2013-02-27 Thread WarrenS

Garren

The 34 hr plot helps a lot to see what is going on.
First off let me say what you have is working fine for most any real 
application,
but if you want to be extreme time nuts, there are lots of improvements that 
can be made.

In no special order.

1) Signal level is about 10 dBc lower than ideal, It is not much of an issue 
until other things have been improved.


2) The Dac Gain is still at the default of -5.0 Hz /V,  Best to 'calibrate" 
that. Again not a big deal yet.


3) The Damping is at the default 1.2, changing that to ~0.8 will reduced the 
Phase error considerably


4) The default TC setting (Time Constant) of 100 sec is about right for now,
but later if you fix the Osc tempco issue,  you'll improve things by 
changing that to ~ 300 sec

(If you just changed the TC from 100 to 300 now it would make things worse)
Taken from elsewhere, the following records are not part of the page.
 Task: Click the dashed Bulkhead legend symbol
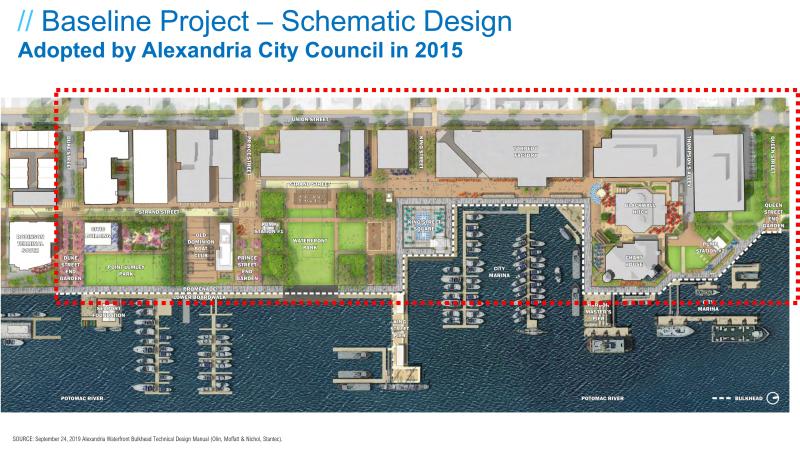[725, 397]
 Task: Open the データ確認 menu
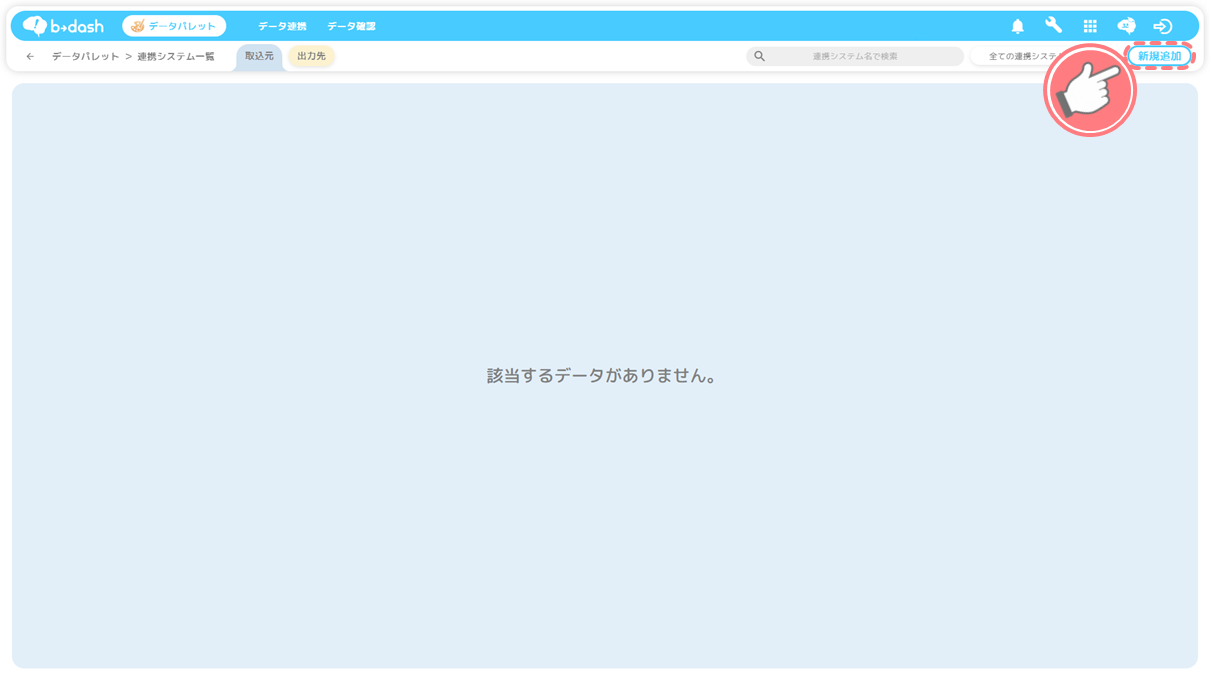(351, 26)
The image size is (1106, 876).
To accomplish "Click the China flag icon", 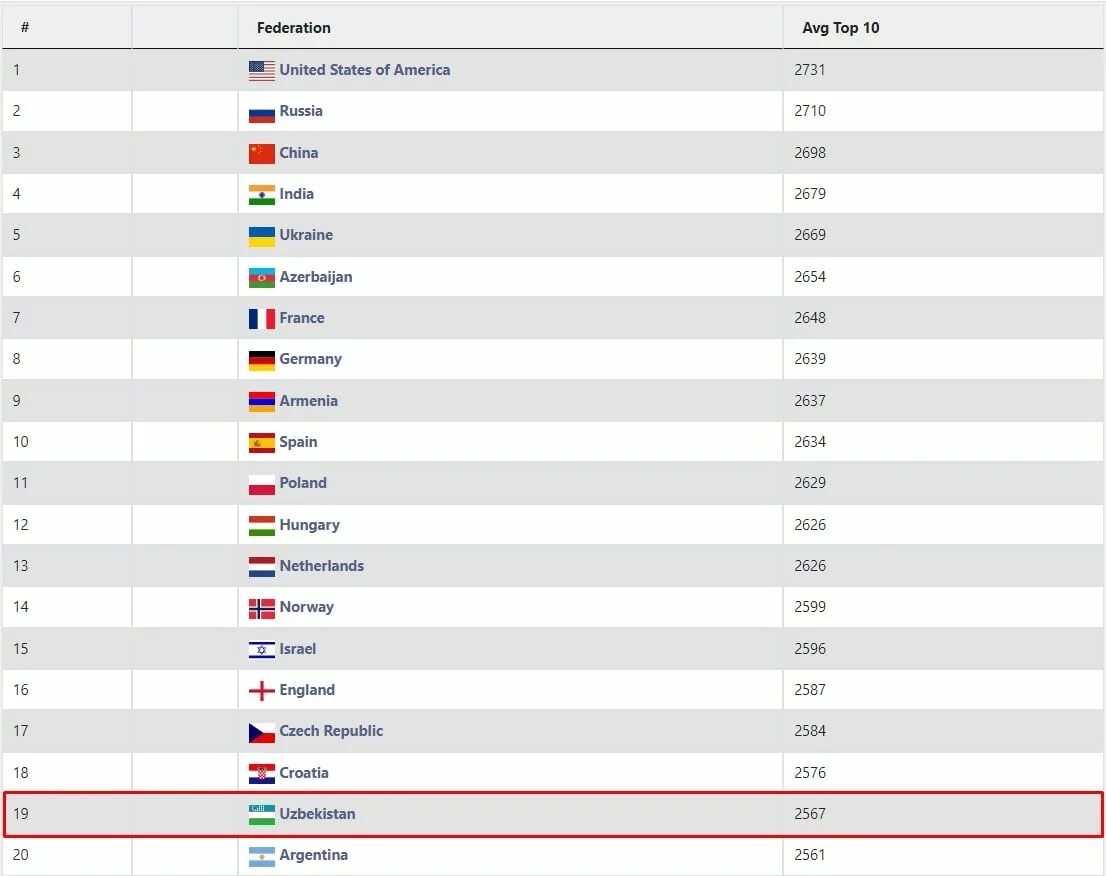I will click(262, 154).
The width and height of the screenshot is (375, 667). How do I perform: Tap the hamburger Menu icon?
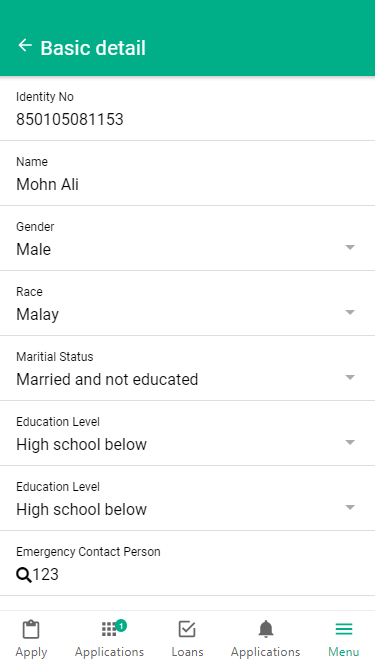[344, 629]
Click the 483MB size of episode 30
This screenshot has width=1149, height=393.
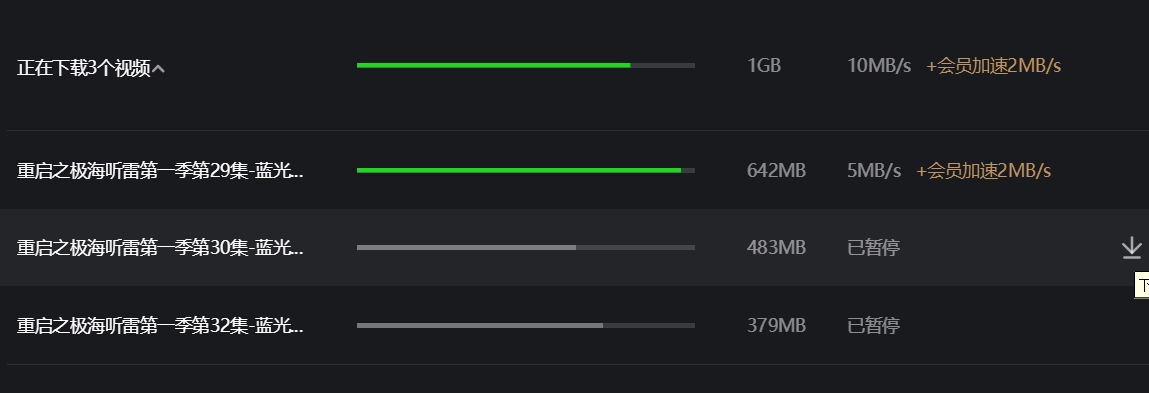coord(776,248)
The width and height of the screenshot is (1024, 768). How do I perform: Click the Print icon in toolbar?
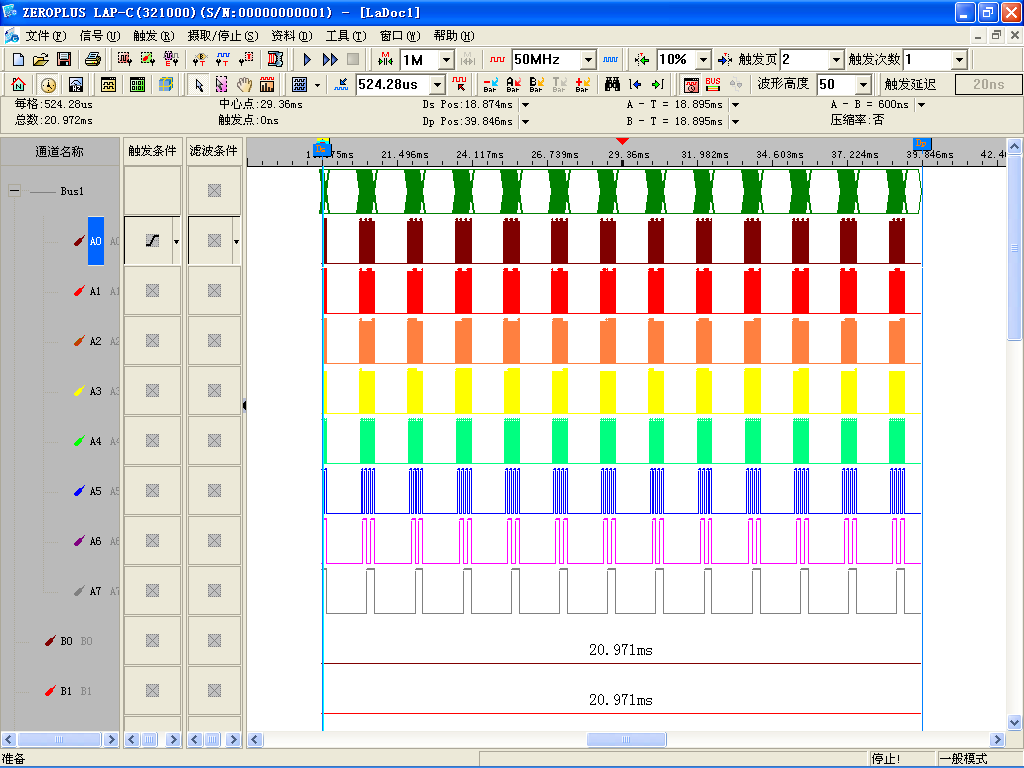pos(91,60)
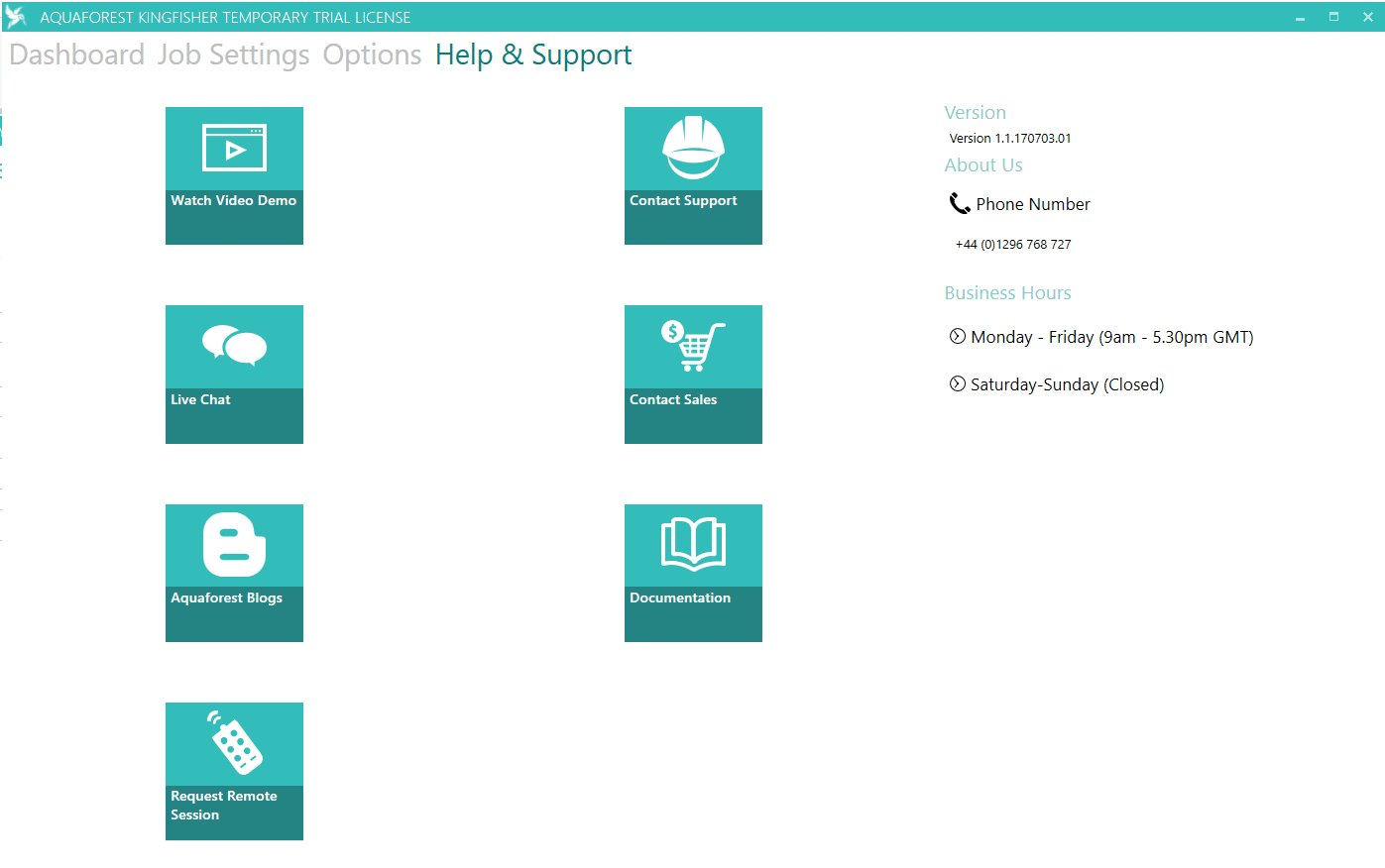Viewport: 1385px width, 868px height.
Task: Click the Contact Support label text
Action: coord(683,201)
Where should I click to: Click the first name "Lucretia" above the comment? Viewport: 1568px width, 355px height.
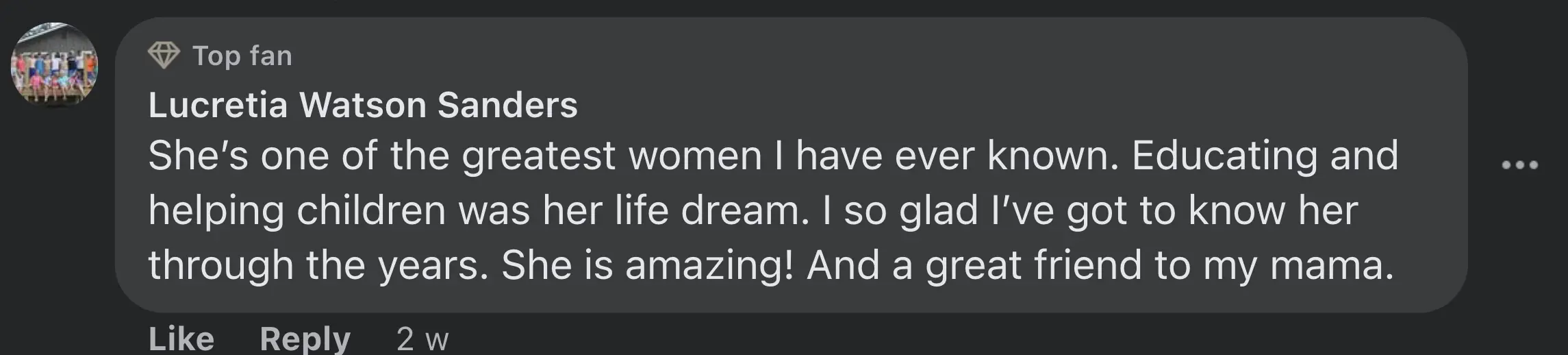pos(218,105)
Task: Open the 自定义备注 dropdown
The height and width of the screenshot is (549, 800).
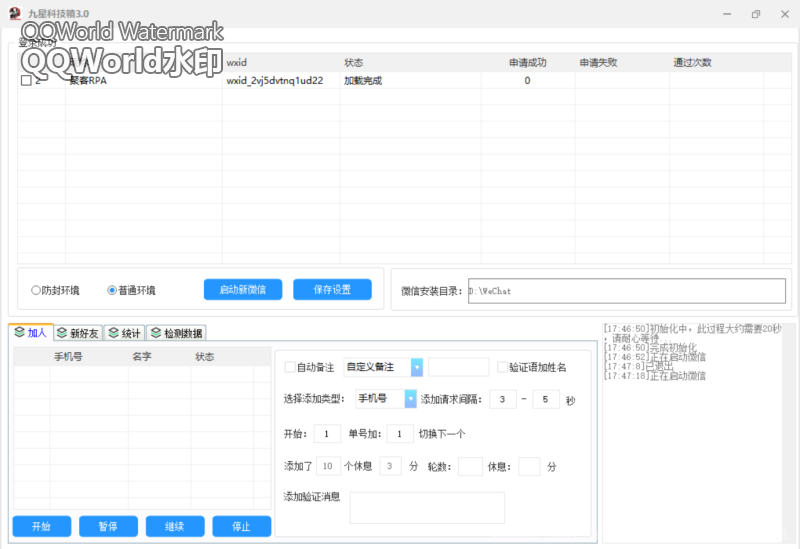Action: point(416,367)
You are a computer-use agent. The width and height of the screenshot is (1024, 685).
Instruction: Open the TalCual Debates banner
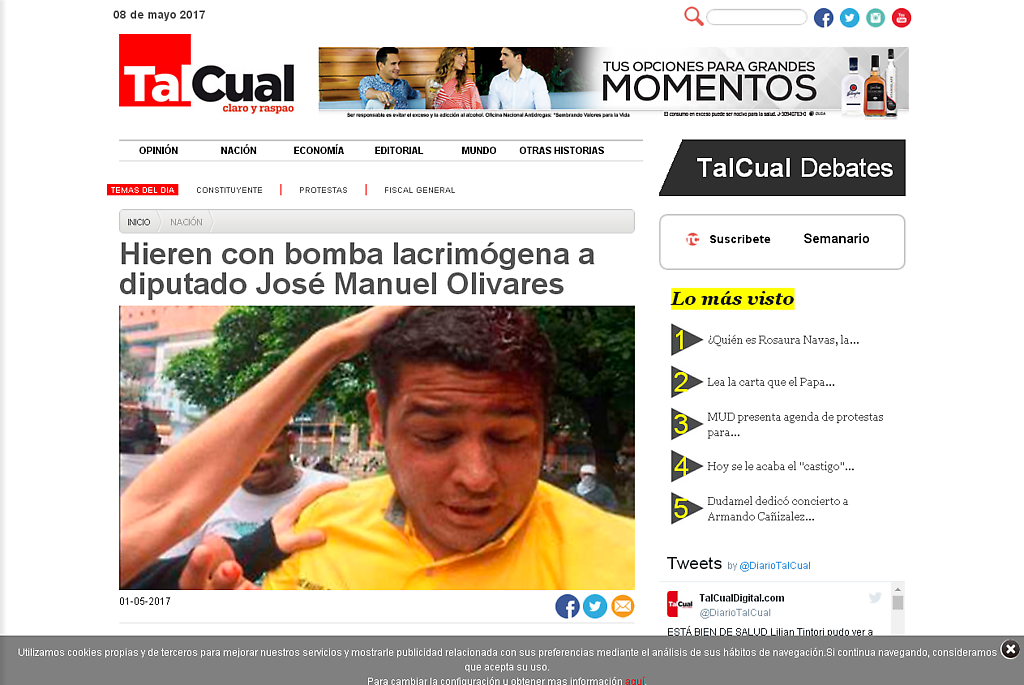click(782, 168)

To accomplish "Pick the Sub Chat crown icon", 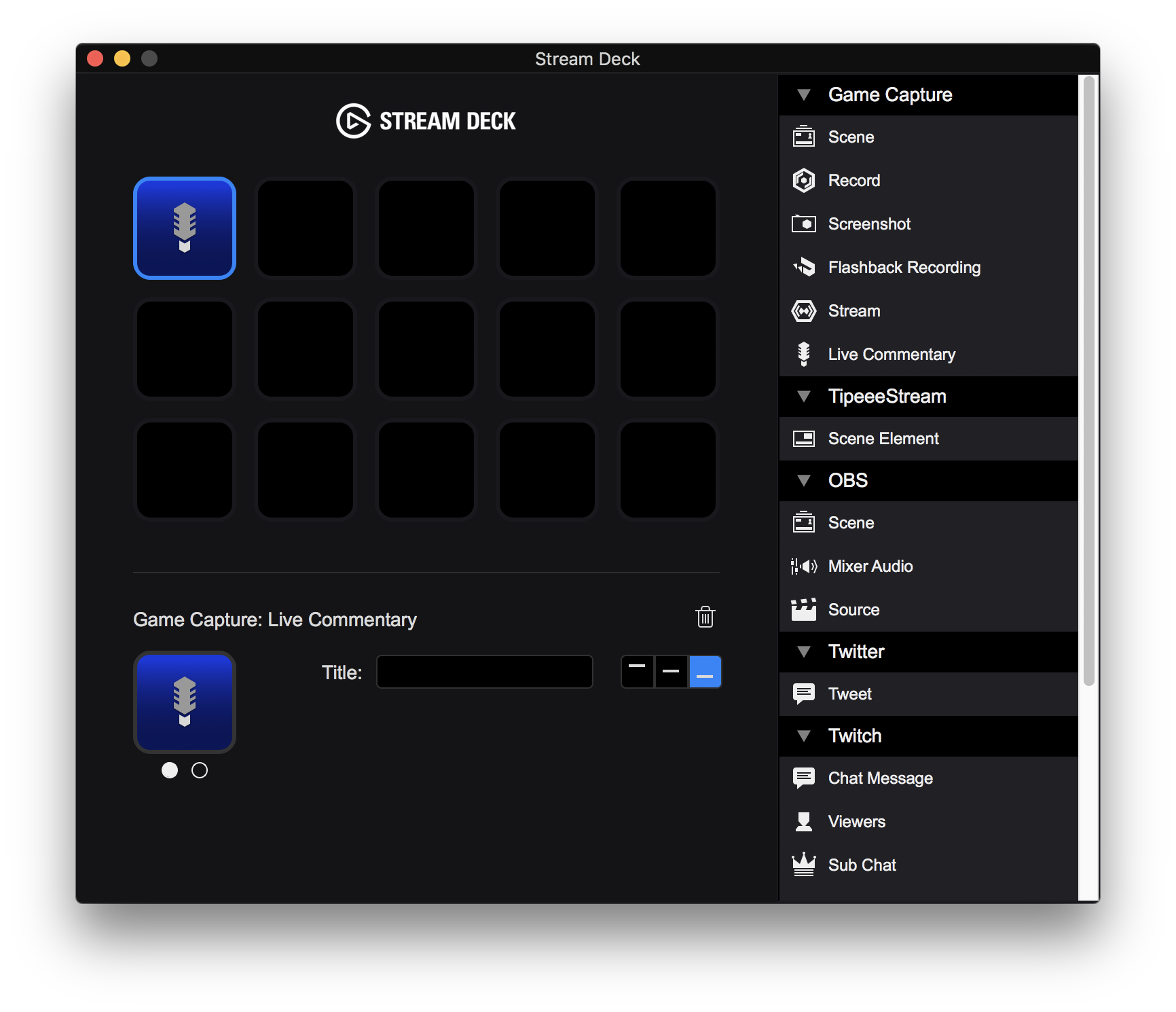I will pos(804,865).
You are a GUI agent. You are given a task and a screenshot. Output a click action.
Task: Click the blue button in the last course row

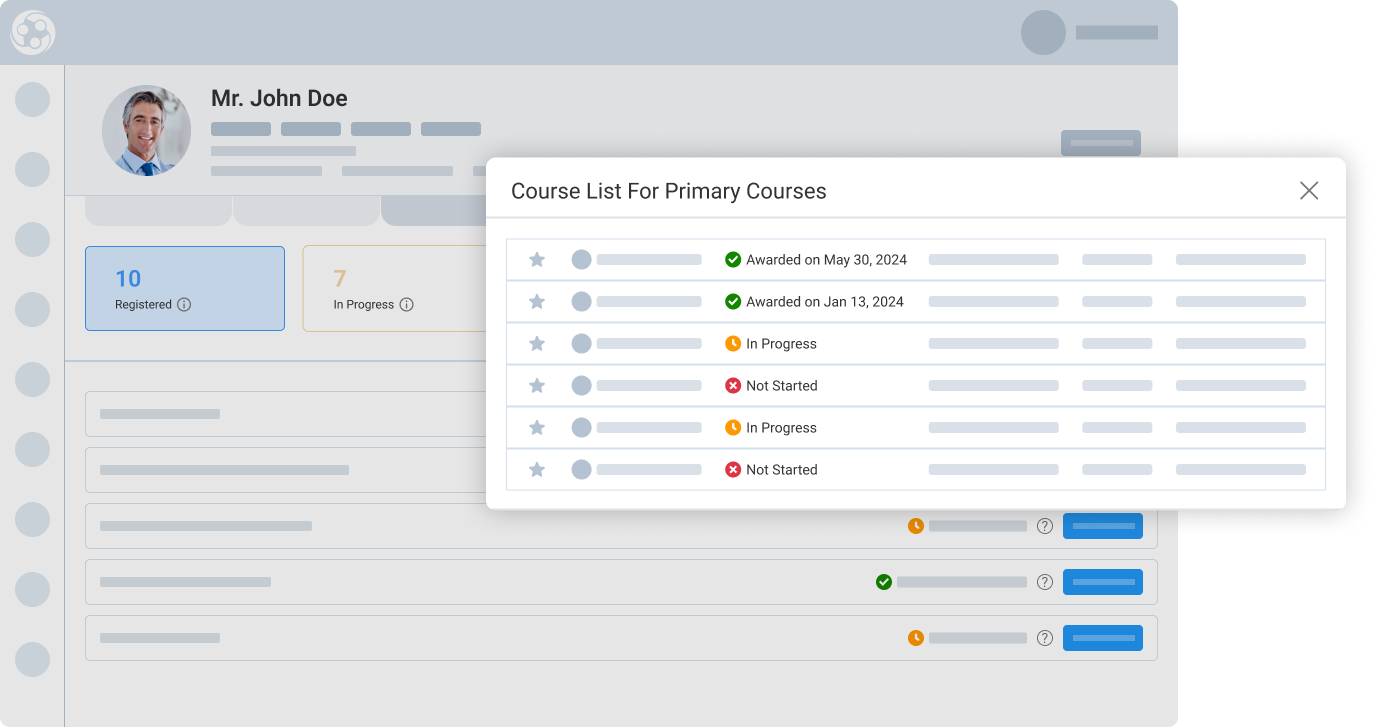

5) change the ADEV data plot to a "SAS" antenna survey plot to make sure 
there are no blind spots or multipath signals
The SAS plot will help tell where your EL and AMU should be set. ( they are 
set OK for now)
5a) The average sat count of 6  with a low of 4 shows your antenna has a 
good basic view of the sky. (no problem there)


6) your Holdover is still at 0 seconds, This is good, it means you never go 
into hold over.


7) Dac voltage at -.6xx is fine and seems to of stabilized well from your 
first plot that had a lot of initial turn-on drifting.


8) main problem and the first thing to improve, is the Oscillators tempco 
sensitivity.
To better see it, manually change the gain and offset of the Temp plot, and 
you will see how well it lines up with the Dac plot.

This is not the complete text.